Là où Victor Artus Solaro, dit Artus (humoriste et comédien qui a commencé à se faire un nom à partir de 2011 dans des émissions de télévision), innove un tant soit peu, c’est en intégrant ces handicapés au nombre d’une douzaine dans une comédie dans laquelle ceux-ci jouent pratiquement leurs propres rôles. On pourrait dire qu’il pourrait s’agir pour ces handicapés d’une forme d’autodérision, voire d’opération cathartique, qu’il n’y a donc rien de bien méchant dans tout cela, qu’il s’agit d’une comédie bien gentille abordant avec un humour un peu mordant mais tendre les différences. Une comédie généreuse au fond… C’est ce qu’une vision superficielle du film peut laisser croire. Aussi, si on y regarde d’un peu plus près, de quoi s’agit-il sinon d’une médiocre comédie réalisée par un humoriste qui, à l’heure où les thèmes de « l’inclusion » et du « droit à la différence » s’invitent dans le discours public, a su saisir l’air du temps et flirter avec cette fameuse « inclusion ». Et le spectateur, que voit-il se dérouler devant ses yeux sinon une vague comédie dont le scénario est très convenu, très mal écrit, bancal à de nombreux égards, pas abouti, et dont la mise en place et par ailleurs très poussive. Il ne s’agit que d’une suite désordonnée de sketchs dans lesquels l’humour potache se situe bien trop souvent au niveau d’histoires de « pipi caca ». C’est une répétition d’insultes et de gags eux-mêmes répétitifs e t prévisibles : le handicapé atteint du syndrome de Gilles de la Tourette qui profère tout au long du film, et de préférence dans les moments les plus sensibles, les insultes « enculé » et « fils de pute », son camarade autiste qui monologue en permanence sur la gouvernance de Nicolas Sarkozy, celle qui attire les balles ou tout autre projectile comme un aimant, celui qui enfile à tout moment des déguisements différents ou son voisin qui voue un culte effréné à Dalida… Et puis gag suprême, l’infecte nourriture servie à chaque repas qui s’écrase en gros plans dans les assiettes. Et comble de tout, pour être bien morale, le dénouement de cette « comédie » fait la part belle aux deux malfaiteurs qui sont, finalement et bien entendu, très gentils en raison de l’attachement qu’ils manifestent pour ceux qui ont « un p’tit truc en plus » et ceux qui les encadrent. Ça, si ça ne vous arrache pas les larmes… Au fond, il y a quelque chose de gênant, plus encore de nocif, dans tout cet étalage.

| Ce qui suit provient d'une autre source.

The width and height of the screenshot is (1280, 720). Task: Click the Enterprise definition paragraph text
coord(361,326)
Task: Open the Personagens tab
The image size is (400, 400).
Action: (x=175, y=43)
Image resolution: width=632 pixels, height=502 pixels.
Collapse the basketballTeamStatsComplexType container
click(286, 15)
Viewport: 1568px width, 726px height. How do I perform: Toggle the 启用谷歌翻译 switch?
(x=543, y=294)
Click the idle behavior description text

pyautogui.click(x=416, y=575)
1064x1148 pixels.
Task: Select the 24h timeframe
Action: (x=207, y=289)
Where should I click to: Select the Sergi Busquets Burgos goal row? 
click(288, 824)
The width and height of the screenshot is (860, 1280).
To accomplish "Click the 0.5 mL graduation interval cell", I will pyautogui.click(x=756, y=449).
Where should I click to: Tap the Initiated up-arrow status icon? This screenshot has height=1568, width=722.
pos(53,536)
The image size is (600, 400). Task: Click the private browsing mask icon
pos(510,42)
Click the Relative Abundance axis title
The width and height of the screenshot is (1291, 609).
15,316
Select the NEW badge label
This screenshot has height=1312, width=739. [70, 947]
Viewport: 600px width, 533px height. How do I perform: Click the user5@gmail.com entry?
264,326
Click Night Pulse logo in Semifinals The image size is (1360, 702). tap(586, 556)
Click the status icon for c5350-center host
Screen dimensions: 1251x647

Enfin, et parce qu’il faut conclure sur ce qui pourrait devenir un film culte, pour la mise en scène de son premier long métrage, les quelques jolis plans du Vercors réalisés avec un drone et qui sont pratiquement hors sujet, ne nous montrent pas qu’Artus aurait des dispositions évidentes pour la réalisation. Dégoulinant d’opportunisme, de bons sentiments et de médiocrité.